* start DOCUMENT SEGMENT *

# Black Monster Mats with Sierra Stone Interior?



## GuyContinental (Apr 23, 2012)

How does this end up looking? I bought a 2012 SE this w/e and think that the stock mats are cheap as heck (as is the center console- I already ordered the SEL one). I like Monster mats but they don't seem to come in beige. 

BTW- I couldn't believe how much of a discount VW was willing to give me on a 2012 SE RSE ($9K off MSRP _and_ 1.85%) I was looking for a 2011 CPO and walked out with a new and better equipped one for about $2K more.


----------



## 58kafer (Jun 27, 2007)

The monster mats only come in black and are 100% worth it. That's a good deal you got.

Sent from my SGH-T989 using Tapatalk 2


----------



## Briman1974 (Apr 19, 2012)

Yeah the Black Monster mats are amazing! We have them in our 2009. I got a great deal on ebay for them.


----------



## Chedman13 (May 30, 2012)

Everyone happy with Monster Mats? They are significantly cheaper, almost 1/2 the cost of WeatherTech (especially since I have to pay tax in IL). 

The WeatherTech's do look better though, they match my interior in Grey (have black and tan too) and also have much better coverage. 

I'd like the WeatherTech's but can't justify the $289.09 ($267.85 for non-IL residents) vs. $152 - $200 shipped (depending where you buy them from). I'd save $137.09. 

We'll see. I'm definitely getting the OEM rear cargo liner, since the Gorilla Blocks seem functional.


----------



## 58kafer (Jun 27, 2007)

* end DOCUMENT SEGMENT *

**DIRECTIONS**
a – Using the Monster Mats thread, say whether each statement agrees with it: (i) Monster Mats can be bought in beige; (ii) Chedman13 says the WeatherTech mats give better coverage; (iii) GuyContinental ended up buying a 2011 CPO vehicle. Answer yes or no for each and quote the words of the thread that decide it.
b – Carry on the Monster Mats thread from the point where it stops.
The rows after this thread are not needed.

* start EXTRACTED RECORDS *

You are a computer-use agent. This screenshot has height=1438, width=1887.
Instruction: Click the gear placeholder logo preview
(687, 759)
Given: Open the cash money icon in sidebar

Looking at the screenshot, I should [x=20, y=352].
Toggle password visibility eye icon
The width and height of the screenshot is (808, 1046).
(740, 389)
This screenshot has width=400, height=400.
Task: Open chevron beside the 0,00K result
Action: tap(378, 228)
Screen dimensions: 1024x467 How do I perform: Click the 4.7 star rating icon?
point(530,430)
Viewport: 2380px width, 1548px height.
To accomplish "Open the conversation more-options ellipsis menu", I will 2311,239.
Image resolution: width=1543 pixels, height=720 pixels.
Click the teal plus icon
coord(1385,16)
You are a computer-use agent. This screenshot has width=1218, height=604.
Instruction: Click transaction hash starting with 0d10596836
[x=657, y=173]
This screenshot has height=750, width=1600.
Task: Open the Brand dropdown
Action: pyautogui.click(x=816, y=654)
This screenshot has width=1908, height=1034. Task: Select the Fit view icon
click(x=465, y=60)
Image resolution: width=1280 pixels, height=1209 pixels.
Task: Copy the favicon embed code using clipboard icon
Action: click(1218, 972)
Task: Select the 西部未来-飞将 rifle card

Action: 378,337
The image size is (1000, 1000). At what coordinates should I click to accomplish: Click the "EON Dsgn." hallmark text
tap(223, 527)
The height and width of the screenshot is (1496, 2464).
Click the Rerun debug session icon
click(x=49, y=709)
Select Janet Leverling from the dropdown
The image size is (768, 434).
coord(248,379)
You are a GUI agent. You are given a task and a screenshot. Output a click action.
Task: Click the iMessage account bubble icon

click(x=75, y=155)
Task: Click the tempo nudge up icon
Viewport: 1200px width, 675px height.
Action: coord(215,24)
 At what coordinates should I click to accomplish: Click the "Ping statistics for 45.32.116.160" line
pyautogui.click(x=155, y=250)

* end EXTRACTED RECORDS *

**OUTPUTS**
a –
(i) No: "The monster mats only come in black"
(ii) Yes: "also have much better coverage"
(iii) No: "I was looking for a 2011 CPO and walked out with a new and better equipped one"

b –
We have the Monster mats with the grey interior. I like the contrast(grey/black). I also like that they don't look dirty. What I mean by that is, in my 58 bug I have the original style grey rubber mat. They look mint even after 10 years (but barely driven 2000 miles), but the drivers side front mat shows all the tar from a parking lot that your shoes picks up, not gooey tar but the road surface oils, and it doesn't come off. It also shows all the regular dirt stains. I digress, I would be weary of that color just for that reason, it's the first thing I look at when I drive my bug, and to this day it still pisses me off. But the weather techs do have killer coverage for sure, and may not have the same problem as my bug mats(not weather techs) possibly a cheaper material too. I wish you the best of luck, I'm sure you'll be satisfied in which ever you choose.


----------



## Zambee500 (Jun 23, 2011)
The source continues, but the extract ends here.